[Text extract]
********

Pivotal GemFire: The Scale-Out, In-Memory Distributed Data Grid for Mission-Critical Applications

December 2, 2016

Scaling Out Strategic Data-Driven Applications

For today’s data-driven companies, executing on business strategy means developing and deploying custom data-intensive applications at scale. These applications help companies optimize business processes, create new revenue opportunities and enhance competitive differentiation.

To achieve success, these applications must be delivered with performance, scale, global reach and always-on availability. Often, developers have difficulty meeting these service level expectations by scaling out traditional RDBMS’s and they cannot meet data consistency requirements with most in-memory data grids and caching technologies.

These days, application developers and IT architects are having to meet ever higher service level requirements, dealing with many terabytes of operational data utilized in thousands to hundreds of thousands of concurrent transactions at global levels of scale previously only seen in the most extreme applications.

Pivotal GemFire is an in-memory distributed data grid for high scale custom applications. GemFire provides in-memory access for all operational data spread across hundreds of nodes with a “shared nothing” architecture. This enables GemFire to provide low latency data access to applications at massive scale with many concurrent transactions involving terabytes of operational data. Designed for maintaining consistency of concurrent operations across its distributed data nodes, Pivotal GemFire can support ACID transactions for massively scaled applications such as stock trading, financial payments and ticket sales in proven customer deployments of more than 10 million user transactions a day.

Originally developed to serve data for mission critical applications in the financial industry, GemFire offers built in fail-over and resilient self-healing clusters to allow developers to meet the most stringent service level requirements for data accessibility.

Scale-Out Performance

In-Memory Storage: GemFire stores all required data in random access memory across distributed nodes to provide low latency access to data, eliminating the performance penalty associated with reading data from disk. GemFire allows storage of data in off-heap memory, i.e. memory space that is not part of the JVM heap. This removes much of the processing overhead associated with the general purpose Java garbage collector. Off-heap memory resides in the same process space as the JVM itself, but the Java garbage collector isn’t aware of it. Instead, GemFire provides its own proprietary garbage collector for managing off-heap memory. The net effect is to significantly increase the amount of data that can be managed in-memory and made available to mission critical, data-intensive applications.

********

[Description of the task]
Continue the Pivotal GemFire overview, beginning immediately after its final sentence. The listing is drawn from a source unrelated to the Pivotal GemFire overview.

[Data provided]

********

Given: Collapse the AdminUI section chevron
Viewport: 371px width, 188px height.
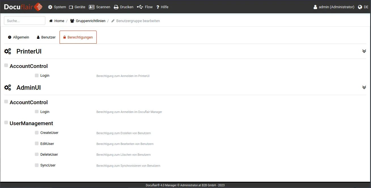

********

[Expected answer]
Elastic, Linear Scalability: GemFire provides linear scalability that allows administrators and developers to predictably increase capacity for number of operations per second and data storage simply by adding additional nodes to a cluster. Data distribution and system resource usage is automatically adjusted as nodes are added or removed, making it easy to scale up or down to quickly meet expected or unexpected spikes of demand.

Optimized Data Distribution Across Nodes: GemFire will automatically optimize how data is distributed across nodes to optimize latency and usage of system resources. Administrators and developers can also configure partitioning and replication of data to further optimize application response time. GemFire will appropriately direct processing operations on data to the specific nodes where data resides in order to reduce latency and network traffic.

Consistent Data Grid Operations Across Globally Distributed Applications

Performance-Optimized Persistence: To ensure durability of data in the event of node failure, GemFire writes to disk a log of all creates, updates, and deletes of data managed by a node to disk. This log can then be read to reconstruct the last consistent state of the in-memory data grid on that node when a node comes back online.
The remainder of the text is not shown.